Dom Polski in Allenstein (Olsztyn)

Dom Polski with the Slavic Bank, ca. 1937
Dom Polski with the Slavic Bank, ca. 1937

Before the First World War, a series of restaurants and inns were housed in the impressive Gründerzeit building, the exterior of which has changed very little since it was built around 1885 by the entrepreneur Joachim Hosmann. In 1899, Hosmann sold the house to Otto Holzky, who opened a hotel called “Reichshof” there. In the years that followed, the building changed owner several times but the hotel, in which the Prussian General Field Marshall Albrecht of Prussia stayed the night, remained in operation, even though its name changed: In 1912, it was renamed “Central Hotel, before being changed back to “Reichshof” again a few years later.

The First World War and the enormous political, economic and social changes that went with it also manifested themselves in the garrison town, which until that time had been a quiet provincial town. The house in Bahnhofstraße was to become the focal point of German-Polish relationships, or rather the lack of them. In 1920, the building was bought by the authorities of the Second Republic of Poland that was created in 1918 and parts of the building were repurposed to become the headquarters of the Polish Plebiscite Committee. The hotel kept operating as an “international” hotel under the new owners.

§

→ Work to complete
In the passage on Dom Polski, who bought the house from Joachim Hosmann in 1899? The rows that come next play no part in this.

→ Data shown
§

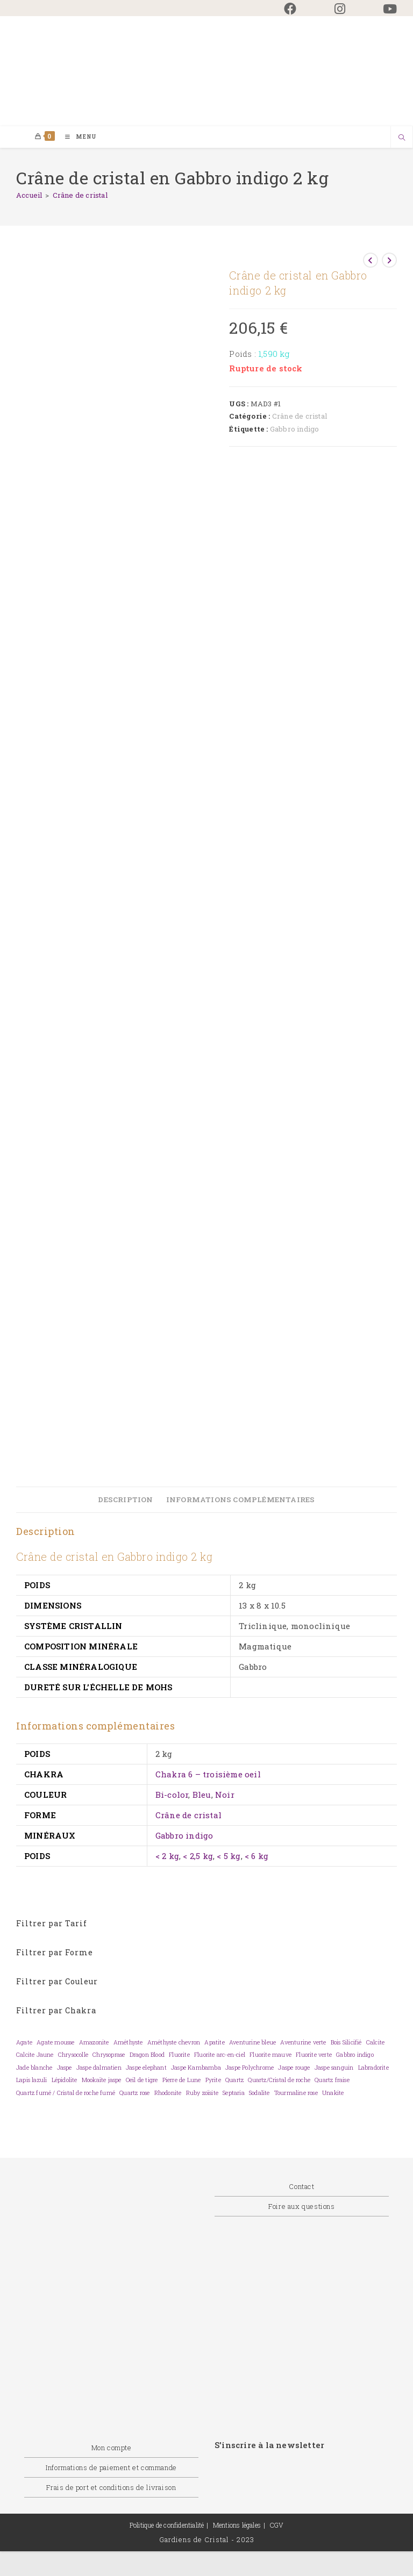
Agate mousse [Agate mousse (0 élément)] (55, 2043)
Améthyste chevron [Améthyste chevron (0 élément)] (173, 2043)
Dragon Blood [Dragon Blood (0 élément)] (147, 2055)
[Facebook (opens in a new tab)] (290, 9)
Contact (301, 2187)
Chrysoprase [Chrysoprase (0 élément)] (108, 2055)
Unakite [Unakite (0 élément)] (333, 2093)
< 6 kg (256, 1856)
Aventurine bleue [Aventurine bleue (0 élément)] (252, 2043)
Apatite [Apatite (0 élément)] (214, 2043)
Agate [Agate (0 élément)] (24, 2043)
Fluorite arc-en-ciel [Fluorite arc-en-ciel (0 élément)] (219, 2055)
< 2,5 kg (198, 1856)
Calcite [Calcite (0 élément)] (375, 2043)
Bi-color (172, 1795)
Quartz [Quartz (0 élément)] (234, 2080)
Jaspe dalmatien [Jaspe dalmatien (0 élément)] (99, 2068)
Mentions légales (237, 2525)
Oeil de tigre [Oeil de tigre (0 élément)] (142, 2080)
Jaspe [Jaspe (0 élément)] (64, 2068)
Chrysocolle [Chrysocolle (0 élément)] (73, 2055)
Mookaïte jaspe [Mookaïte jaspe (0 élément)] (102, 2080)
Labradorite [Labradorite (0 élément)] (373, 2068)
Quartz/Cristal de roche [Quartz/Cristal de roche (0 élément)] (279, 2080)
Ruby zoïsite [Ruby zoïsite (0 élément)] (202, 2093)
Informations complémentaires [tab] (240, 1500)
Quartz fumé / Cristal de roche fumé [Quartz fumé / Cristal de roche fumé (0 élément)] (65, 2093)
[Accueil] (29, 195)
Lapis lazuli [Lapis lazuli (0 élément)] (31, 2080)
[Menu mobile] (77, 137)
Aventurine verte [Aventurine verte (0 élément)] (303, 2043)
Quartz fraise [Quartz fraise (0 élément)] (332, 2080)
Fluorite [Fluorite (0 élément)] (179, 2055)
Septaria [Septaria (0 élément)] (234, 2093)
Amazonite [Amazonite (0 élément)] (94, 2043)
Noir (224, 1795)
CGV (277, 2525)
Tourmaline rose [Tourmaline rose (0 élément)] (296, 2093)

§

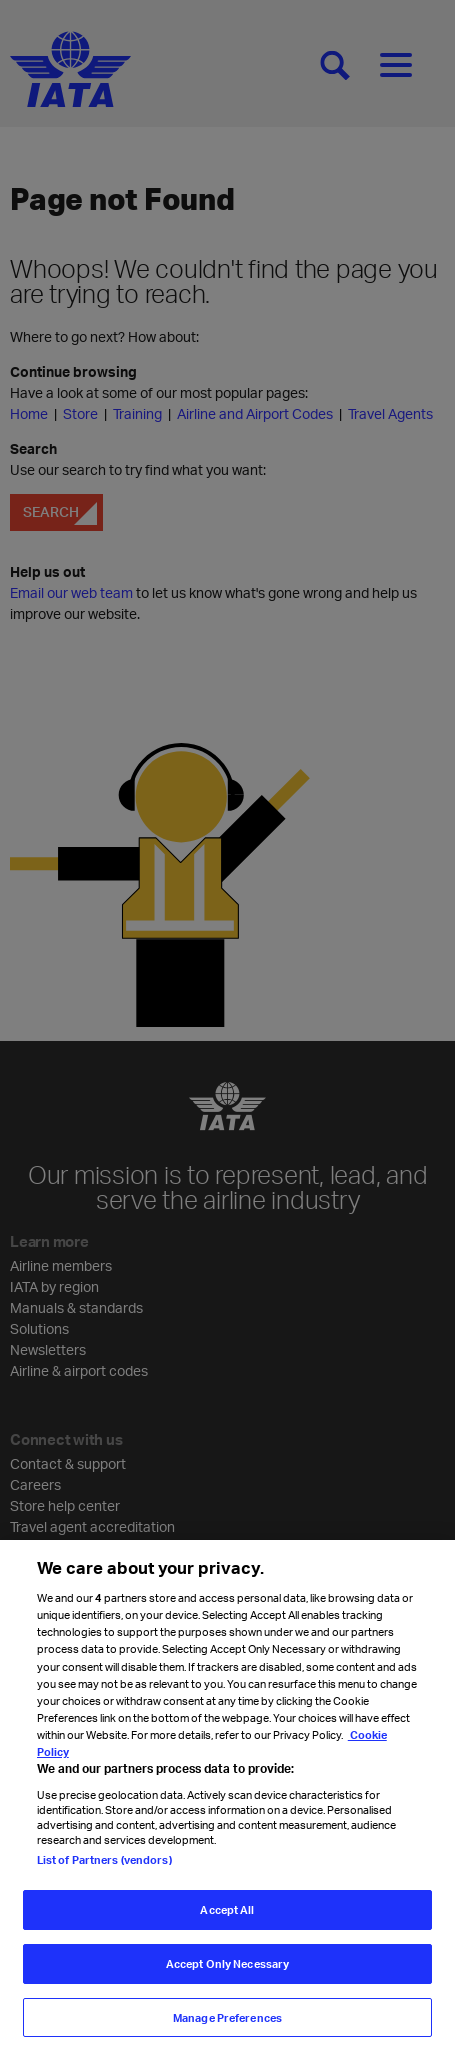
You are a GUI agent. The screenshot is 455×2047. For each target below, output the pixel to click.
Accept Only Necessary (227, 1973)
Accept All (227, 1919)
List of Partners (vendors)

§

→ The answer
Otto Holzky.